パラダイム MAX FAST vs パラダイム Ai スモーク MAX FAST
いずれもクラブとしての完成度が高いが、新作はさらに“速く”振れる
軽量モデルのMAX FASTの新旧も比べておこう。
「見た目には新作のMAX FASTのほうが、よりシャローフェースかつフェース面もよく見えるので上がりやすそう。見た目にも大きく感じて安心感も増しましたね」(堀口プロ)
●試打『パラダイム MAX FAST』
「とてもつかまりがいい。ヘッドスピードが遅くても勝手にヘッドが走って、つかまえてくれる印象です。以前打った時も思いましたが、クラブ全体としての完成度が非常に高いモデルです」
バランス(スウィングウェイト)がいいので、振り心地はとても良いという。
●試打『パラダイム Ai スモークMAX FAST』
「新しいほうがヘッドの重さを感じます。ただそれはマイナスではなくて、スウィング中にヘッドのありかが明確なので、タイミングがとても取りやすい。なので、テンポがゆっくりでも速くてもインパクトが合います。シャフトも前作よりしっかりめで、ある程度ヘッドスピードが速くても負けることがないですね。軽量モデルなので自然と速く振れますが、それに応えてくれるクラブです」
他のモデル同様、ミスヒットへの強さ、ボール初速もアップしている。意外と幅広いゴルファーが使えるクラブへと進化したようだ。
どのモデルも初速、寛容性がアップ! 『MAX』の懐の広さは秀逸
前作と比較して打つことで、『パラダイム Ai スモーク』の進化した性能が改めて浮き彫りとなった。いずれもボール初速、寛容性は確実にアップしていると堀口プロ。
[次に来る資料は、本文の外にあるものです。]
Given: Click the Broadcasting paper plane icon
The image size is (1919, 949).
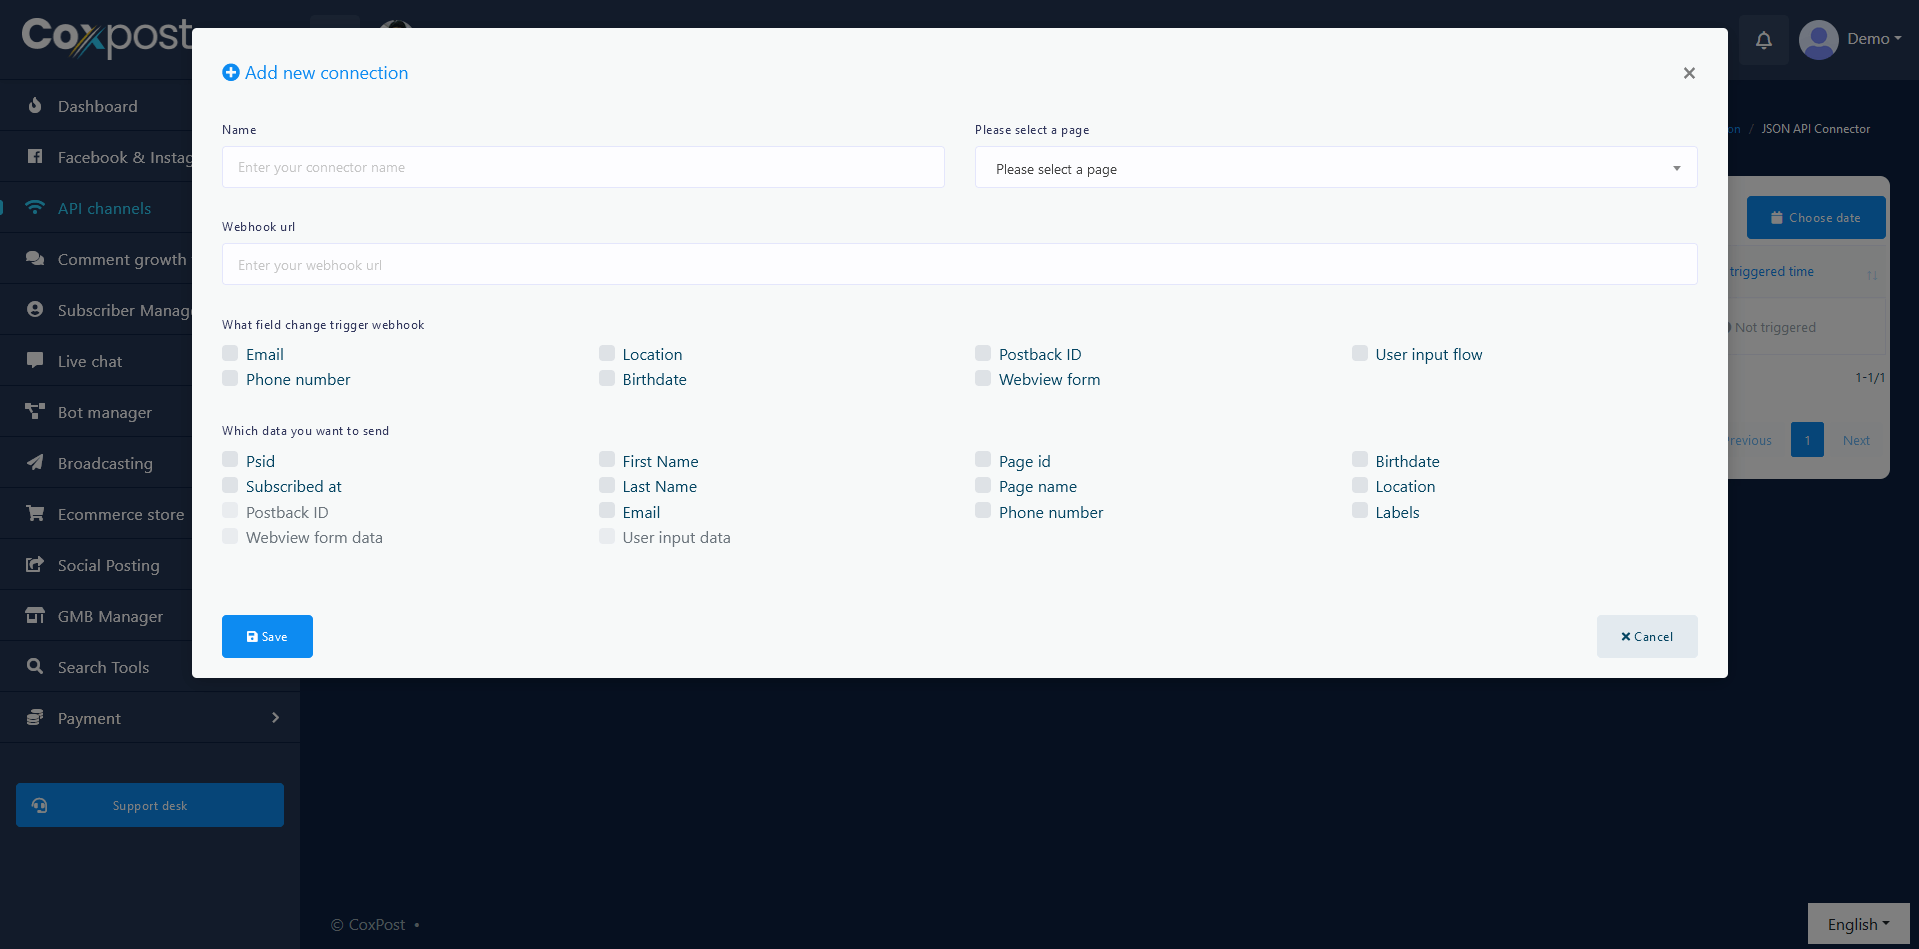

「特に感じたのは、『パラダイム Ai スモーク MAX』の適応範囲の広さ。ヘッドスピードやミスの傾向などあまり関係なく、幅広いゴルファーが満足できるはずです。個人的には、新しい♦♦♦の進化にも驚きました。前作がかなり完成度の高いドライバーなので。さっそく乗り換えに向けて動きます」
前作のパラダイムユーザーも、そうでない人も、一度『パラダイム Ai スモーク』を打ってみると、確実にその進化を実感できるはずだ。